### MATERIAL TO PROCESS:
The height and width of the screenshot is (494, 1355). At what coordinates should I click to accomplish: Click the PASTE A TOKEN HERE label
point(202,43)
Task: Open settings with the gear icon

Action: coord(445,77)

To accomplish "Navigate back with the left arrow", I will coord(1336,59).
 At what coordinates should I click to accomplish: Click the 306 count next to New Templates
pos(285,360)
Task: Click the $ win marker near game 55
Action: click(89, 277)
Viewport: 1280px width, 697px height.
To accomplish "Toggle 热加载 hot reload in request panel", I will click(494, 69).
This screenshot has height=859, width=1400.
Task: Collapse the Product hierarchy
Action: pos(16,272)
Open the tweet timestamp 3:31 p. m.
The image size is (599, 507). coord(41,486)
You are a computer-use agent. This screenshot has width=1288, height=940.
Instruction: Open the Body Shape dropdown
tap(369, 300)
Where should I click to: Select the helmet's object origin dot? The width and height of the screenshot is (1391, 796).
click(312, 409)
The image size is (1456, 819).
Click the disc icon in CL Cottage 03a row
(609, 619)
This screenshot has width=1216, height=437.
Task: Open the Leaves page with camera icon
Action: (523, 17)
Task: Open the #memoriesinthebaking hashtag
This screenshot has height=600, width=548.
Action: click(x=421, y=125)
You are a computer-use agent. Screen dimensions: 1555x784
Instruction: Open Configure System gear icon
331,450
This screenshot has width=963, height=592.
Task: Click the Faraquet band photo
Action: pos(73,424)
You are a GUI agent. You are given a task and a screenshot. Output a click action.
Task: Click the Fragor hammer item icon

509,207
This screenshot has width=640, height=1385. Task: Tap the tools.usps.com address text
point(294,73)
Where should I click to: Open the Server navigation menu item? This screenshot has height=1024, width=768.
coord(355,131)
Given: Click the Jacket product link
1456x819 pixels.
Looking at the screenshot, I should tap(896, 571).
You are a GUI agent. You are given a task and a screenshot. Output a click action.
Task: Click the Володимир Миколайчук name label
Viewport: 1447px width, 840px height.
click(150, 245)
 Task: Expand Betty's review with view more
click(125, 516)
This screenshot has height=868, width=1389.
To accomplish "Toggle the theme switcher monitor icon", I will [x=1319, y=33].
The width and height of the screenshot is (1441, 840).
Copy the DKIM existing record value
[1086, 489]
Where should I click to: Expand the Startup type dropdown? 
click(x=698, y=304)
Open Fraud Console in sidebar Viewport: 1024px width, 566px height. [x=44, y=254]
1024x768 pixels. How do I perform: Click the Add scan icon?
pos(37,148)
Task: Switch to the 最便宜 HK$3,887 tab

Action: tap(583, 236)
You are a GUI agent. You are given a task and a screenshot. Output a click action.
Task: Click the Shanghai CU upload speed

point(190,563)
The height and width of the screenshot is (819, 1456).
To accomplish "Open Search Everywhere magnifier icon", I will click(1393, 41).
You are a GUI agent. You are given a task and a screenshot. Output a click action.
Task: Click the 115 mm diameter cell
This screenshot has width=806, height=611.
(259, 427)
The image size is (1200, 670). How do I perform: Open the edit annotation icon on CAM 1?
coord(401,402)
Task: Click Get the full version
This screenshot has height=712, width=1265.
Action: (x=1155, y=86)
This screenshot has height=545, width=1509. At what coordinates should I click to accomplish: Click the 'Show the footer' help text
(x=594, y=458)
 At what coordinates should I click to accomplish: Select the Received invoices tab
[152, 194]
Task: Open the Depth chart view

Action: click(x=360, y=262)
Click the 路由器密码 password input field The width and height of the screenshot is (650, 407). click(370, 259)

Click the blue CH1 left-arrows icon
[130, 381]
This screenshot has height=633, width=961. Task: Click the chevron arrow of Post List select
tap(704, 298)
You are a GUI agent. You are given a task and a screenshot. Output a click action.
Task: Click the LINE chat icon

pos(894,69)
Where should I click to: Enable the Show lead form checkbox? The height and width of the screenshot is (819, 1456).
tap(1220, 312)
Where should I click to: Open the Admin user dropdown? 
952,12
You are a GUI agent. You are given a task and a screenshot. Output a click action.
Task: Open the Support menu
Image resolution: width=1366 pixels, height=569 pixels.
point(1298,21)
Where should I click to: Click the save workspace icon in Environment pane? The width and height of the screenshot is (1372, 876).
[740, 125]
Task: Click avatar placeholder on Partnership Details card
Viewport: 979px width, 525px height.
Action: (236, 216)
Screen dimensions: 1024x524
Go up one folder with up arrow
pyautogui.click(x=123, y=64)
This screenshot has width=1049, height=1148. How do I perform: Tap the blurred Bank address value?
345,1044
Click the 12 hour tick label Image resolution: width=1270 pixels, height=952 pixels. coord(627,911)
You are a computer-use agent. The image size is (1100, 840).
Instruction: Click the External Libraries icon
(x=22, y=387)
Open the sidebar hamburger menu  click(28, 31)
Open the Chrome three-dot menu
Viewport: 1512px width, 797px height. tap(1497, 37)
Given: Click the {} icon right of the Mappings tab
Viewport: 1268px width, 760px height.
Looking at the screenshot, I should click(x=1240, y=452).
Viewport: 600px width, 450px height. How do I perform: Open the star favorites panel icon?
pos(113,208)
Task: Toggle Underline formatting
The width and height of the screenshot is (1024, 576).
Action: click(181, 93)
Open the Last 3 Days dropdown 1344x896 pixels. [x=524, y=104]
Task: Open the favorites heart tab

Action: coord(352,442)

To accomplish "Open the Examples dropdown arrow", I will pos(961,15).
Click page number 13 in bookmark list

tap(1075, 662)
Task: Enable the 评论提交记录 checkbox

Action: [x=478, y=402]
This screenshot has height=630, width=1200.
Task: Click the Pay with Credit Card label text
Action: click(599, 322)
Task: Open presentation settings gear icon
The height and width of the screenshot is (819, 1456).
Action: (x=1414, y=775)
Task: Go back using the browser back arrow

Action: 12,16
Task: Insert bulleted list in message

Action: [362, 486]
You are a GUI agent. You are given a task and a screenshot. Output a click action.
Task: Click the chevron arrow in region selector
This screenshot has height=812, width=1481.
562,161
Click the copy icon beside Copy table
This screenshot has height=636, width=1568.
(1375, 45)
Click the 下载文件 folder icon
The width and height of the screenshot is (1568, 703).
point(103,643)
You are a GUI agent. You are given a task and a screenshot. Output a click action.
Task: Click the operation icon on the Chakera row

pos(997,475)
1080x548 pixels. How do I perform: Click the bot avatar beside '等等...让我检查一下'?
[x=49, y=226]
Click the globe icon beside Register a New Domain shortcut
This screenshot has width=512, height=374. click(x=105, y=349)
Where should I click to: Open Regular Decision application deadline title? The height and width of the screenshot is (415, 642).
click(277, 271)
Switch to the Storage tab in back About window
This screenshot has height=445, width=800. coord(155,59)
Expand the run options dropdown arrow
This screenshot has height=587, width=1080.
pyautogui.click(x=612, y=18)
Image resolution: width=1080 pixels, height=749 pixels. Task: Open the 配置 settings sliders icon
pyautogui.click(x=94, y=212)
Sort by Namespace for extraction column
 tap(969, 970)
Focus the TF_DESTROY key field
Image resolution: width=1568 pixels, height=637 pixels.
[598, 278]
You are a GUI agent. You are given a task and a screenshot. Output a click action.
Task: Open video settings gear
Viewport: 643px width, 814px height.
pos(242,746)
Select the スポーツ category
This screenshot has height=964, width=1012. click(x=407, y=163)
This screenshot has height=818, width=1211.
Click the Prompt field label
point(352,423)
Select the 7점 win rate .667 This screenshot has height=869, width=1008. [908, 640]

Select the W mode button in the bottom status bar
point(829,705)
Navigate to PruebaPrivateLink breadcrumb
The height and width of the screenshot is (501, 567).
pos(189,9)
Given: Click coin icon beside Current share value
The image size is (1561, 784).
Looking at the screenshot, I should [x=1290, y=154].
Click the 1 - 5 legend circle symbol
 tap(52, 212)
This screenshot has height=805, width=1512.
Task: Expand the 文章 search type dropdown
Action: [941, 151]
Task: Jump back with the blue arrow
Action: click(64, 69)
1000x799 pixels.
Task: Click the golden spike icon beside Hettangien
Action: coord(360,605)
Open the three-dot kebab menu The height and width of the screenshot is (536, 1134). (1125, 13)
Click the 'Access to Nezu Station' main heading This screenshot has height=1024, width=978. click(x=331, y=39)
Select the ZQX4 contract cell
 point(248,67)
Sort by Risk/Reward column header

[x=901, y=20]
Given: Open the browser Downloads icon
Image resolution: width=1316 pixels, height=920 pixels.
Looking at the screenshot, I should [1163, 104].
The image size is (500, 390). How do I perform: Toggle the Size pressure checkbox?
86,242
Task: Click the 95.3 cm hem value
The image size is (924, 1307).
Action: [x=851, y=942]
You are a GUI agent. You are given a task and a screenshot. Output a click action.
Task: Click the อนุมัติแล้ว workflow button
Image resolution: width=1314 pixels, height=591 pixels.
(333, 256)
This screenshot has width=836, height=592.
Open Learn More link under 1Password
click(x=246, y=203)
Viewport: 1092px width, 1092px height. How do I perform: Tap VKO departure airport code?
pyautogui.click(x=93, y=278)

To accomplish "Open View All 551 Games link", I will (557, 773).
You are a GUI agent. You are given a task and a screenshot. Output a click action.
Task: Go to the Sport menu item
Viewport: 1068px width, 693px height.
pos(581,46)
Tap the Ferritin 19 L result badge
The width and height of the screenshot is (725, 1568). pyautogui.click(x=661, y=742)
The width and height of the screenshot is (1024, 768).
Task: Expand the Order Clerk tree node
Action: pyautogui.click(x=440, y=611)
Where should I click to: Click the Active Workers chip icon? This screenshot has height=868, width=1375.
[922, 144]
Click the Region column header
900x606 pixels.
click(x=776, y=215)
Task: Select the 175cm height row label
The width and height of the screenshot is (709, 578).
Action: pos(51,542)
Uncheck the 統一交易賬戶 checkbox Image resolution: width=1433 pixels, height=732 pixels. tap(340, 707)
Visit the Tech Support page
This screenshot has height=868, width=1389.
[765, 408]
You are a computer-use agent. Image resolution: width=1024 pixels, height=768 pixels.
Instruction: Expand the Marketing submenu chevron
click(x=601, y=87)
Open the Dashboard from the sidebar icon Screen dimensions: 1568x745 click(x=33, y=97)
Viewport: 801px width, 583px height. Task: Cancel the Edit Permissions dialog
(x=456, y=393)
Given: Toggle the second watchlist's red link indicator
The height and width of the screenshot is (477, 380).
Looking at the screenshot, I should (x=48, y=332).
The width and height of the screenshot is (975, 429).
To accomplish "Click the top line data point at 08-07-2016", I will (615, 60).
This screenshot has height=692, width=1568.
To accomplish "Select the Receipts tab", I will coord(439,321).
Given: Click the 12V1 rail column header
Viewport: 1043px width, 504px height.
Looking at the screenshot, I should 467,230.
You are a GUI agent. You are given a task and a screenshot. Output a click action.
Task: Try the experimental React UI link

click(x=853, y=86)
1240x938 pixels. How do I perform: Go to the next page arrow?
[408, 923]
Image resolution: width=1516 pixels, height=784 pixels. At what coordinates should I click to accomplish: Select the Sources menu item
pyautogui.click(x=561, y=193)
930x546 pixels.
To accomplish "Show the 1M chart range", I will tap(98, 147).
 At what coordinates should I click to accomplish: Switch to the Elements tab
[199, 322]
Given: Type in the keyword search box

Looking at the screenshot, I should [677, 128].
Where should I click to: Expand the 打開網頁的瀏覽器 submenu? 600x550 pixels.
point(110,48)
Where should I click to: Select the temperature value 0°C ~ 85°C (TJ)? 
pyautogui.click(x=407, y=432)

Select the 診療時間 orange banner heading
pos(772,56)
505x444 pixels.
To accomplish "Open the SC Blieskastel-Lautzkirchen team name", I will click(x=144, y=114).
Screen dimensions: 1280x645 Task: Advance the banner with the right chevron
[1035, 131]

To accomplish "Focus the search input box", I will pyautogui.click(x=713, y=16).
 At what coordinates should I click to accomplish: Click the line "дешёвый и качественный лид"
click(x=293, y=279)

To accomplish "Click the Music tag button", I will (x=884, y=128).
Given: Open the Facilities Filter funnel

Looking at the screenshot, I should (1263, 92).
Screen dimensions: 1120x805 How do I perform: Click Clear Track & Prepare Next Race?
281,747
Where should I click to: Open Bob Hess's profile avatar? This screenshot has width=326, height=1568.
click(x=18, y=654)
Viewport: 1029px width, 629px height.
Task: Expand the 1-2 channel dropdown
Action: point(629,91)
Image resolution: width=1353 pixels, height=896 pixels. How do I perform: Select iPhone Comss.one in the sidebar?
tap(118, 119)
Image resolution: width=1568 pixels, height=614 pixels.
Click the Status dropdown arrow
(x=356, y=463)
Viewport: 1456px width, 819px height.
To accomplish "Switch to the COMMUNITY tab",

### PROBLEM:
Recast the data above, from the line containing "Click the globe" through the line containing "This screenshot has width=512, height=374.", as a numbered list with blank lines left out.

### COMPLETED EXERCISE:
1. Click the globe icon beside Register a New Domain shortcut
2. This screenshot has width=512, height=374. click(x=105, y=349)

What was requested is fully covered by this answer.